I thought this article on Best Buy PC setup was amusing. Here's a company that's trying to provide a service. They're offering to set up most of your new machine for you. To make sure that things work right away for you, they ask you to provide your password, so they can set a login password to your Windows/Mac. However the form has password below email, which might imply they will set up your email as well. That's something I know many non-technical people might appreciate.
Consumers probably think this is a good idea. Computer gets set up for them, and they pick a password. Technical people cringe. Password written down, given to stranger, stored by large company. What could go wrong? You can guess, or read the comments in the article.
As DBAs, I am sure many of us have to deal with SQL authenticated user accounts. The recommendation is for Windows authentication, but there have been exceptions for various reasons at almost every company where I have worked. This Friday, I'm curious how you deal with a similar situation.
How do you decide on a SQL login password for a user and get it to them?
This is a process question, asking how you pick a password, and how you send it to the user. I assume most of you check the "user must change password" box, but if not, let us know.

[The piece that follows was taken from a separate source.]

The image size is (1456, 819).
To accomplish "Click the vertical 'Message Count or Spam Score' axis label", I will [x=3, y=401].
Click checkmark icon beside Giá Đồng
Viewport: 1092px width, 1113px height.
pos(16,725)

For systems where a password must be coded, I'd pick a long, hard to remember password, keep it in a safe location with other administrator passwords (something like Password Safe) and either type it in for an application or give it on paper to the developer/admin long enough to type it in before taking the paper back and destroying it. If it's a user, I've often built separate passphrases for each user, customized to something I know about them, and forced them to change their password.
Password security is hard, and complex, but so many administrators make it worse with constant, easy passwords they give to users. The password you choose sets an example, and "12345" or "asdf" are bad examples.